Fui convocado para o pente-fino: como me preparar para a revisão
A convocação para revisão não significa corte automático. O INSS pode reavaliar a incapacidade que sustenta o benefício, mas deve respeitar as dispensas legais, inclusive as introduzidas pela Lei 15.157/2025. Antes de comparecer, o segurado precisa conferir se a convocação é aplicável ao seu caso e organizar prova atual da limitação, sem ignorar a comunicação.
Quando o INSS pode convocar para reavaliação
O art. 101 sujeita beneficiários por incapacidade a exame e reabilitação, sob pena de suspensão quando há recusa injustificada. A regra convive com isenções por idade e tempo e com dispensas clínicas específicas. Se não houver dispensa aplicável, comparecer ou justificar formalmente a impossibilidade é mais seguro do que deixar a convocação sem resposta. Dificuldade de locomoção, internação ou falha de comunicação deve ser informada pelos canais oficiais com prova, em vez de presumir cancelamento ou remarcação automática.
Dispensas criadas ou ampliadas em 2025
A Lei 15.157/2025 dispensa nova reavaliação quando a perícia constata incapacidade permanente, irreversível ou irrecuperável, salvo suspeita fundamentada de fraude ou erro. Também dispensa segurados com Aids, doença de Alzheimer, Parkinson ou esclerose lateral amiotrófica da avaliação periódica prevista no art. 43. A carta e o histórico pericial devem ser conferidos antes de concluir que o pente-fino é válido. A simples gravidade percebida pela família não substitui o registro pericial de irreversibilidade; por outro lado, a Administração não deve ignorar conclusão já formalizada no processo sem apontar a ressalva legal que justificaria nova apuração.
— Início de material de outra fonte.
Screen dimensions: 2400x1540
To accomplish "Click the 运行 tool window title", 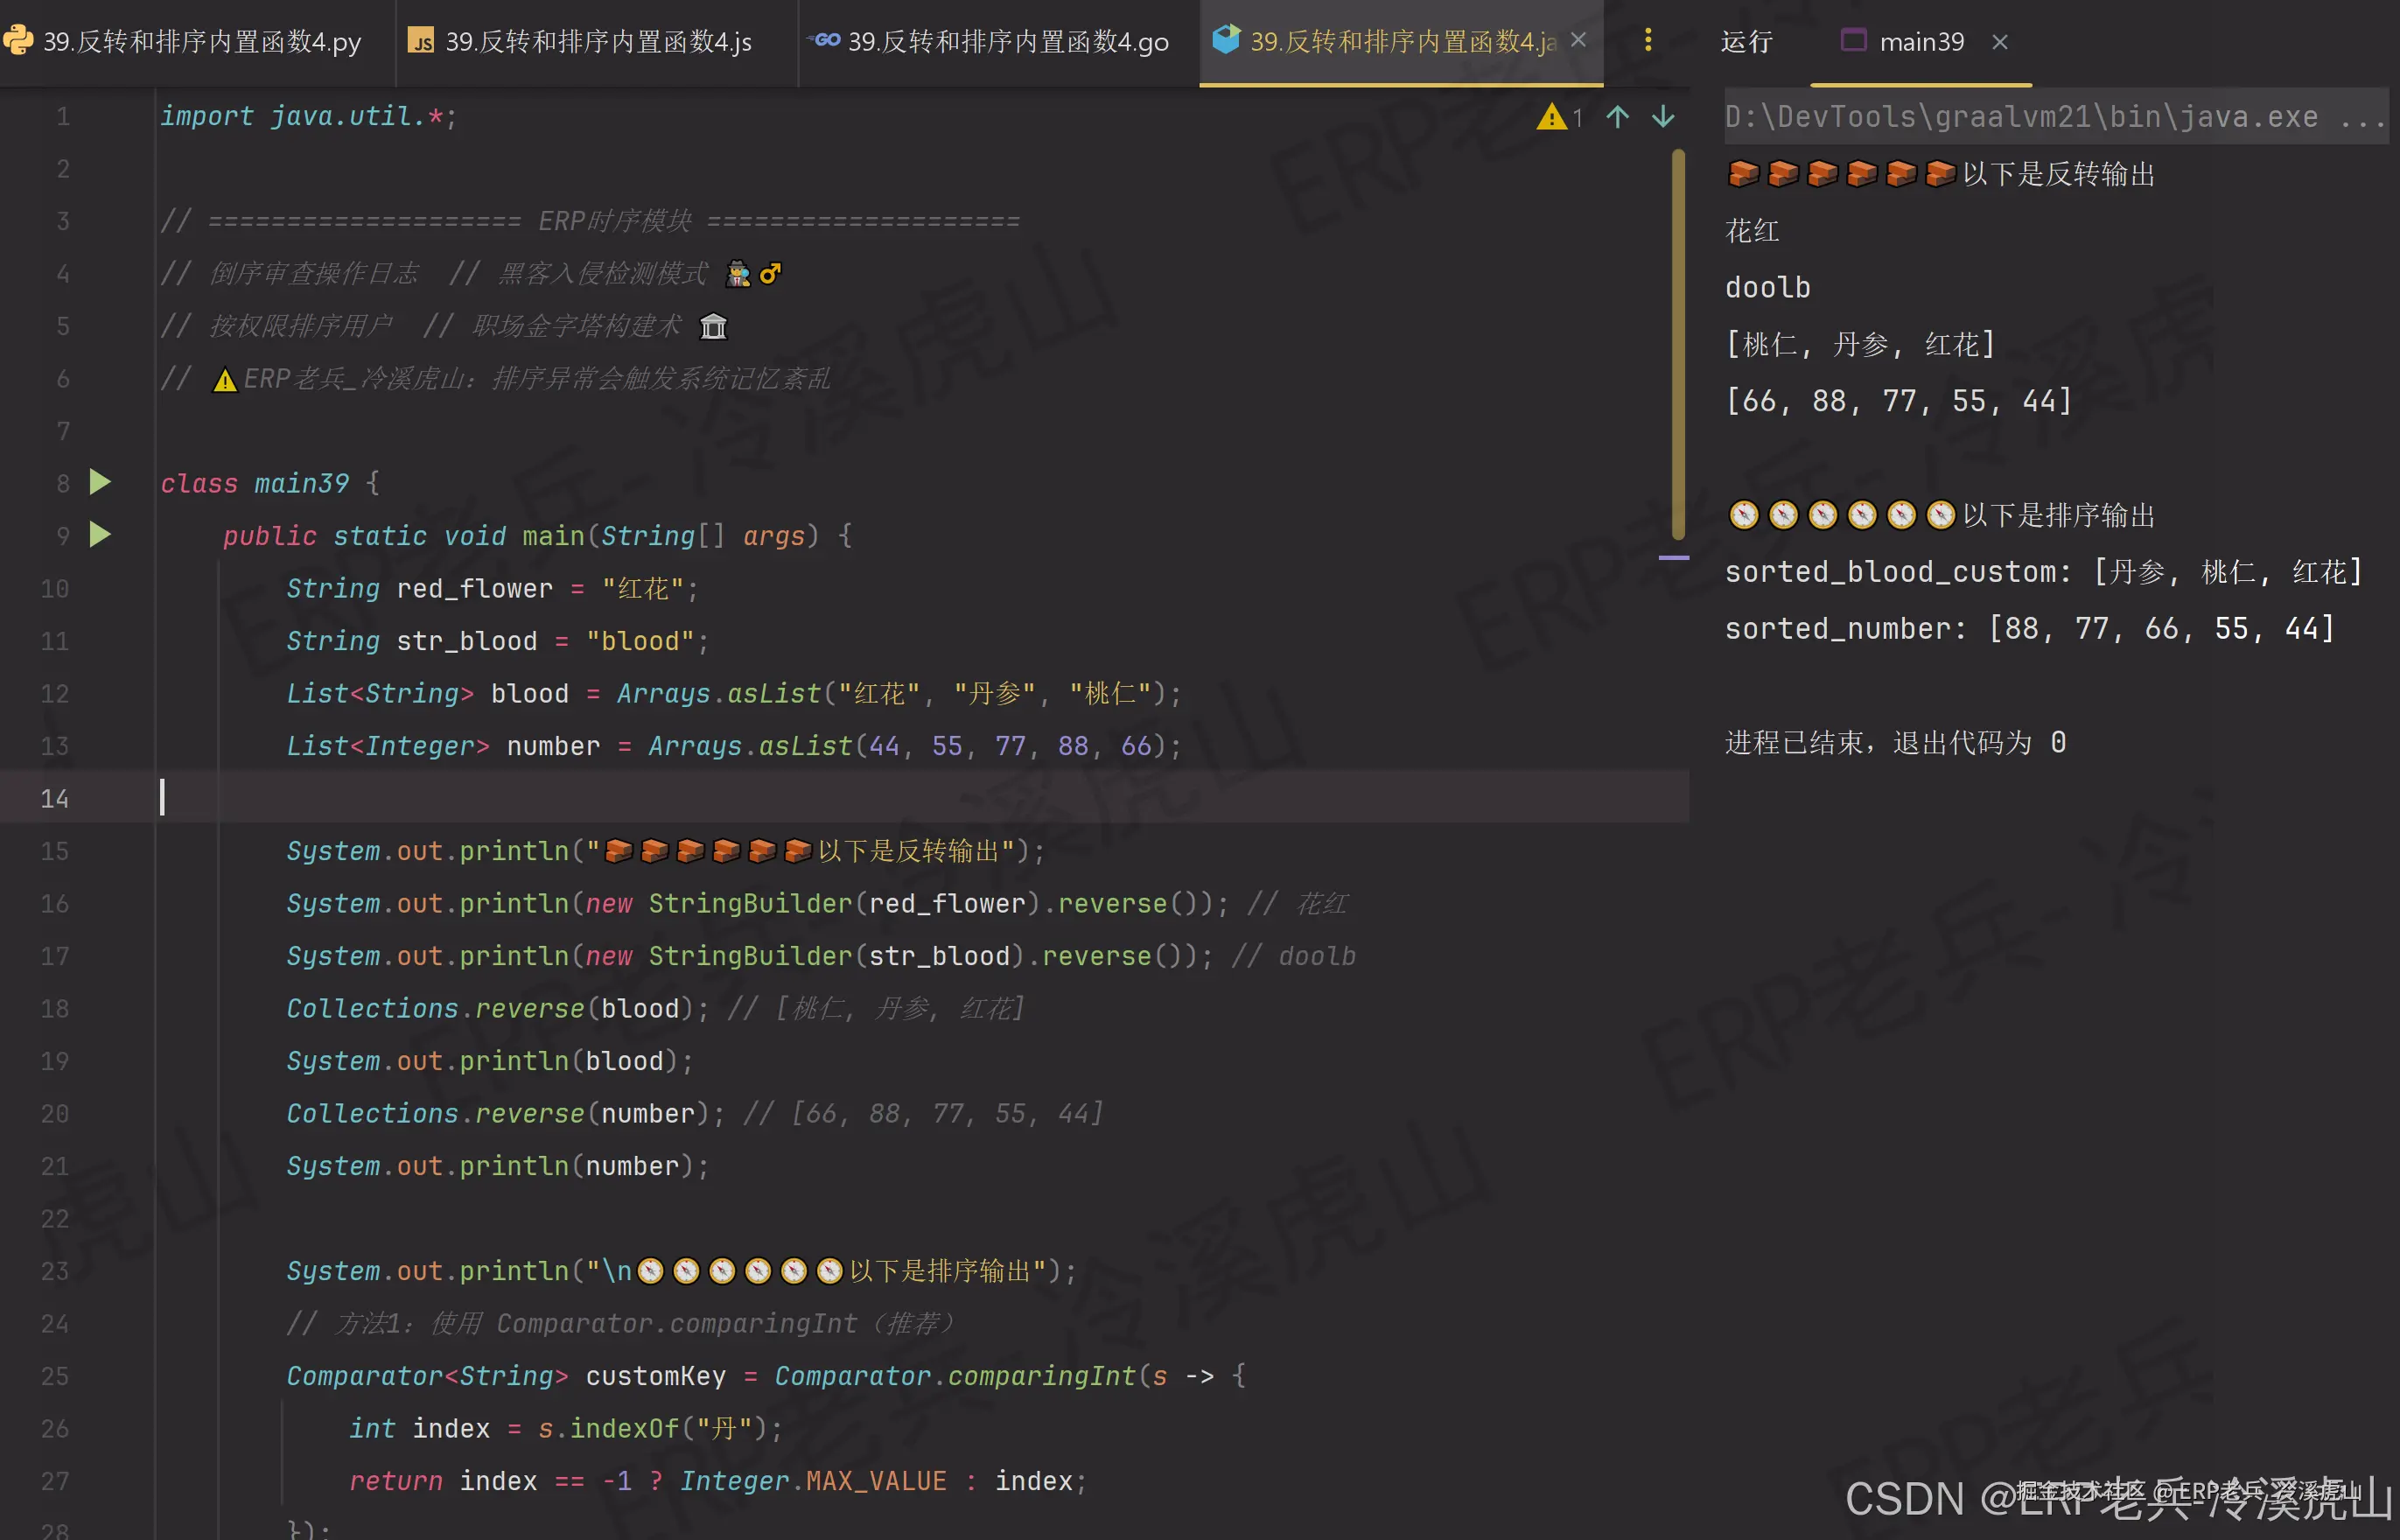I will [1746, 42].
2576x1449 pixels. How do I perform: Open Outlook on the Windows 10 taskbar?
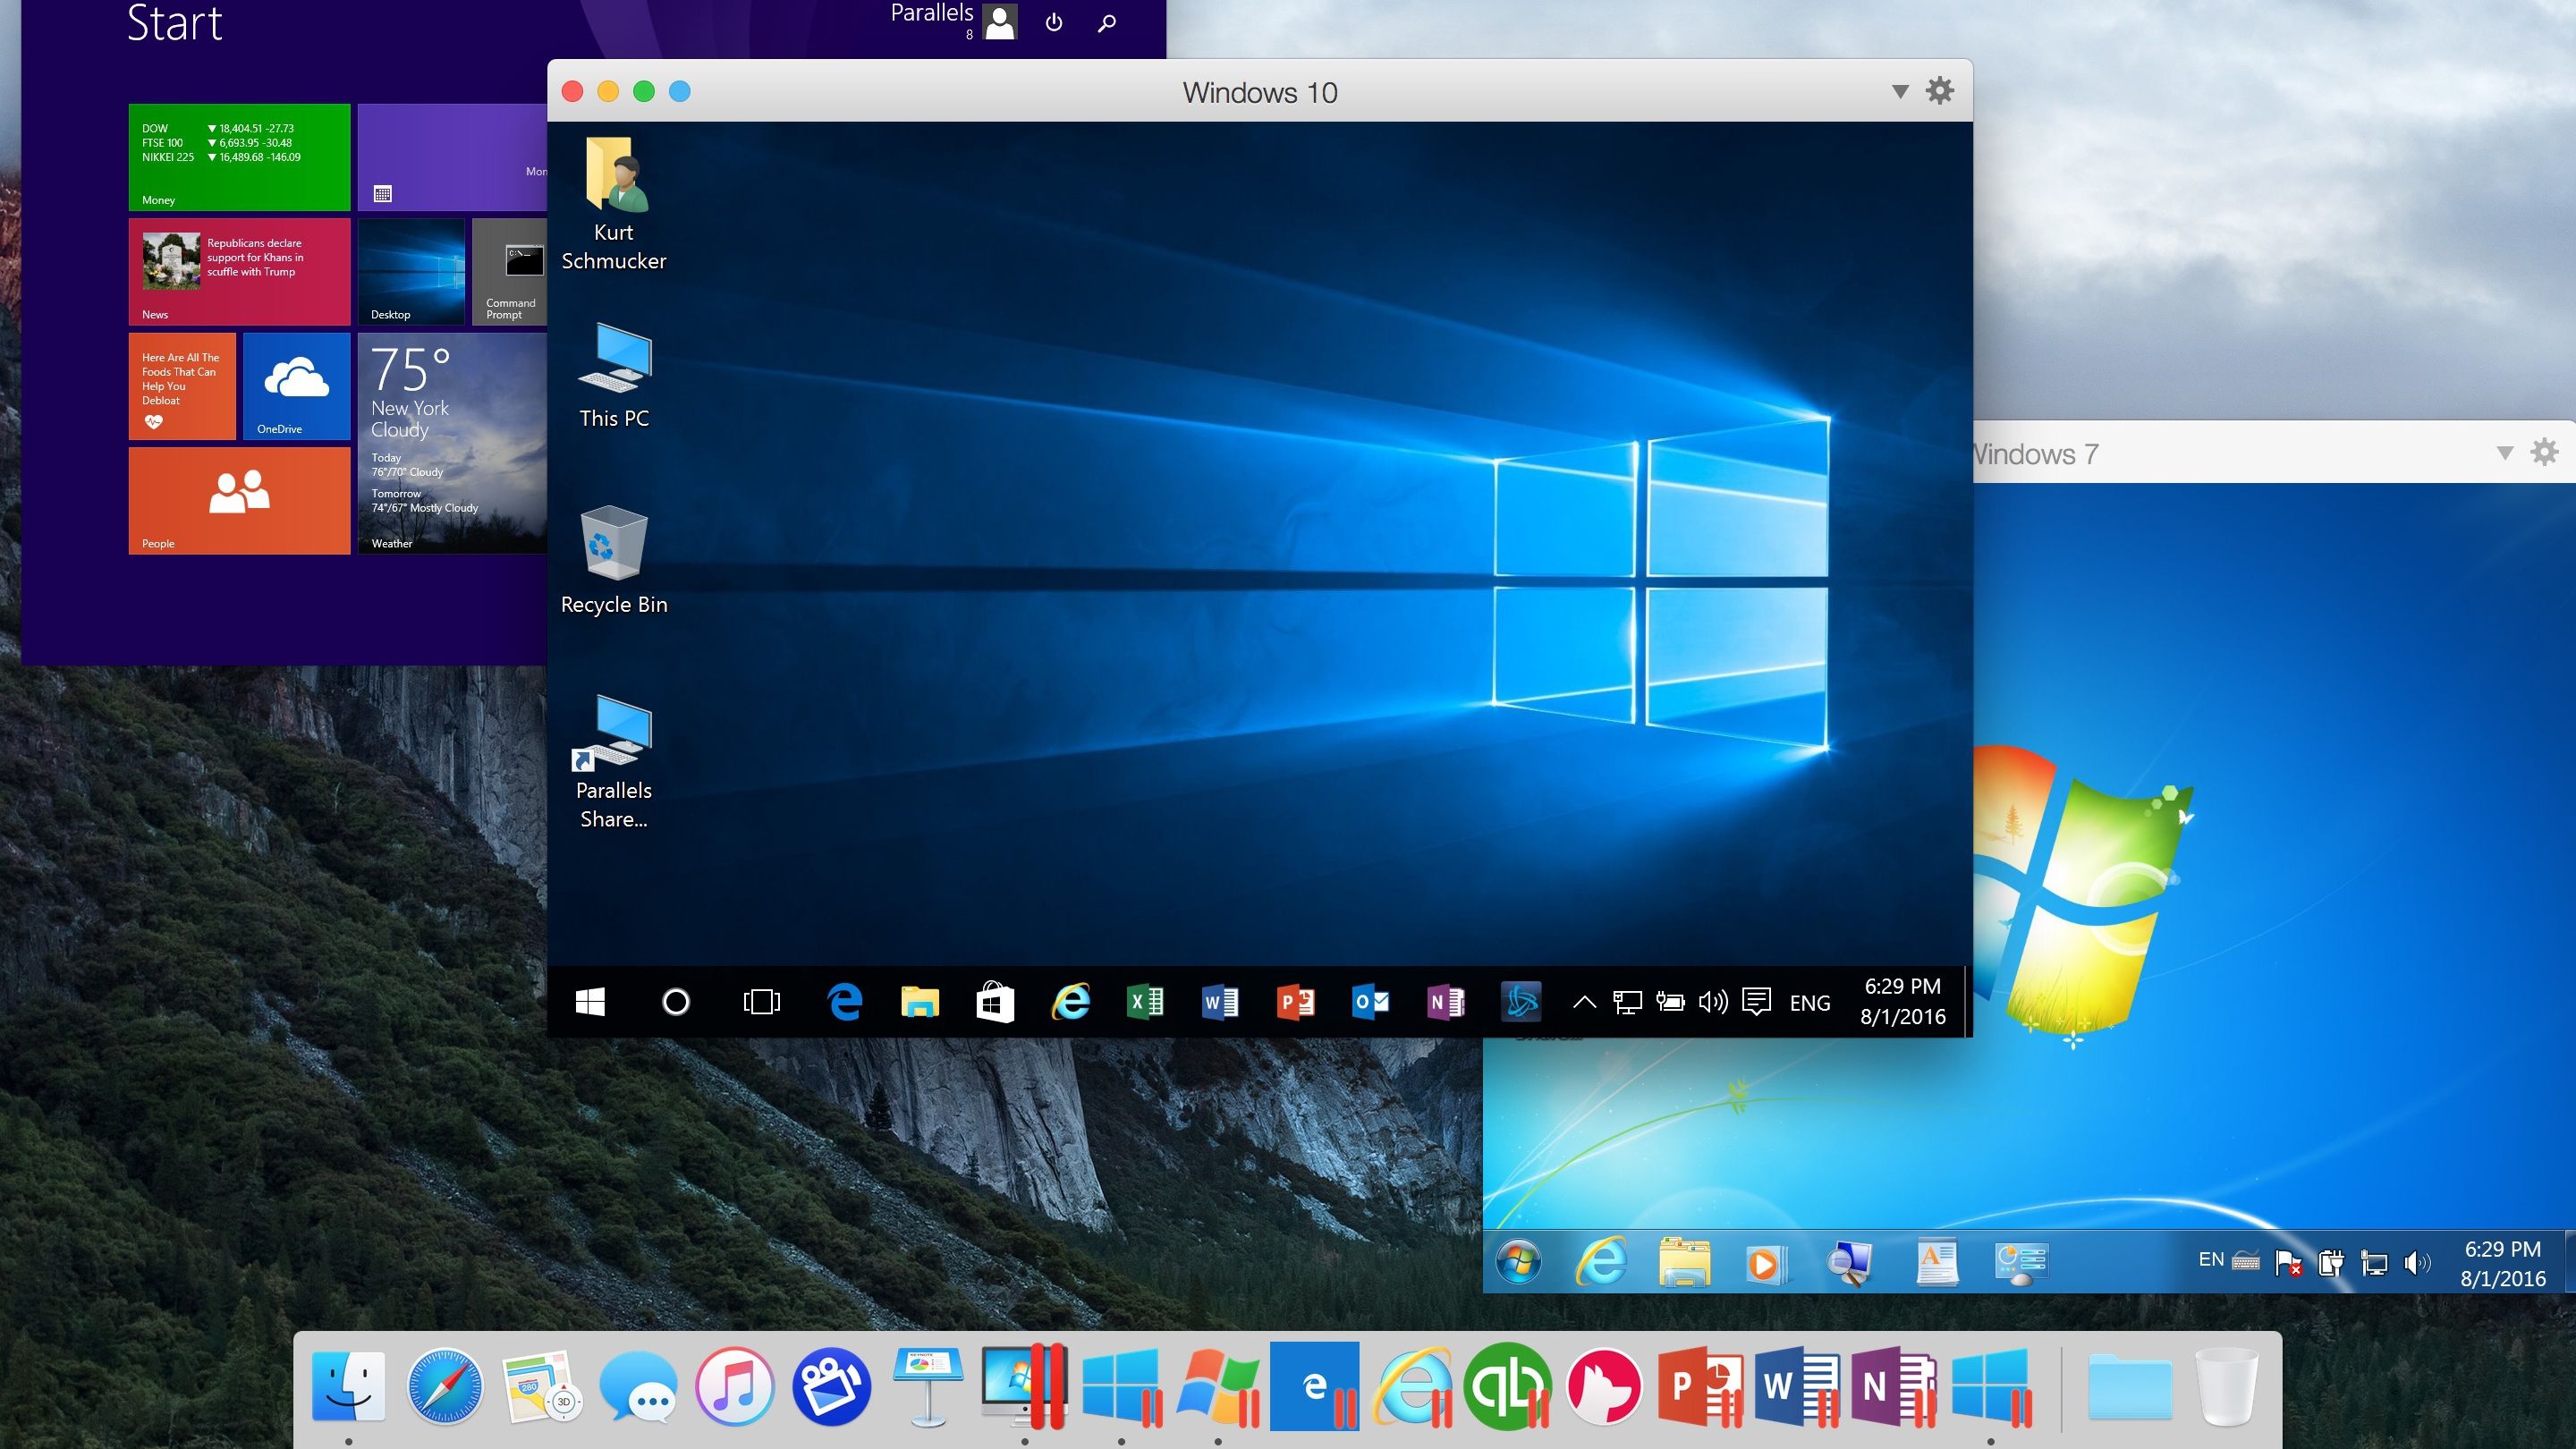[x=1370, y=1003]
Documentos que explicam a permanência da incapacidade
Relatórios atuais devem descrever diagnóstico, limitações para atividades, tratamentos realizados, prognóstico e necessidade de auxílio. Exames antigos ajudam a mostrar evolução, mas não substituem explicação funcional presente. Se a incapacidade já foi qualificada como irreversível, é importante levar a decisão ou o laudo que registrou essa conclusão para permitir a análise da dispensa. A documentação precisa corresponder ao motivo original da aposentadoria e também registrar agravamentos relevantes. Receitas desacompanhadas de descrição funcional comprovam tratamento, mas raramente explicam sozinhas por que não existe capacidade laboral. Relatório claro deve evitar fórmulas genéricas e indicar tarefas comprometidas, frequência das crises, resposta terapêutica e perspectiva clínica.
O que fazer diante de cessação após a revisão
A decisão deve informar fundamento e via de contestação. Recurso ou ação judicial podem discutir erro na avaliação, desrespeito a dispensa legal ou falta de gradação do art. 47, conforme a hipótese. O recurso precisa enfrentar a razão da cessação e anexar prova contemporânea; repetir o laudo antigo sem explicar a evolução costuma deixar a conclusão nova sem resposta. Tutela provisória depende de probabilidade do direito e urgência comprovadas; não deve ser prometida como manutenção automática até o fim do processo.
Recuperação real e incapacidade irreversível não são o mesmo caso
Se a perícia demonstra recuperação funcional compatível com retorno, a discussão pode envolver a forma de cessação ou mensalidade de recuperação. Já um agravamento neurológico irreversível aponta em sentido oposto e pode sustentar a dispensa da Lei 15.157. Não é coerente tratar essas situações como se ambas confirmassem uma cessação correta.
Preparação e acompanhamento da convocação
Devem ser guardadas a carta, a data, o comprovante de comparecimento e cópia dos documentos apresentados. Um advogado previdenciário particular pode revisar remotamente a convocação e os laudos, verificar a incidência de uma dispensa e preparar eventual contestação, sem orientar ausência informal nem prometer manutenção do benefício.
Perguntas frequentes
O pagamento para na data da convocação?
A convocação, por si só, não equivale a decisão de cessação. Suspensão pode ocorrer em caso de recusa injustificada ou depois do procedimento aplicável, conforme a situação, a fundamentação registrada e os documentos do processo.
Laudo de incapacidade irreversível impede qualquer apuração futura?
Ele gera dispensa de reavaliação periódica nos termos da Lei 15.157, mas a lei ressalva suspeita fundamentada de fraude ou erro.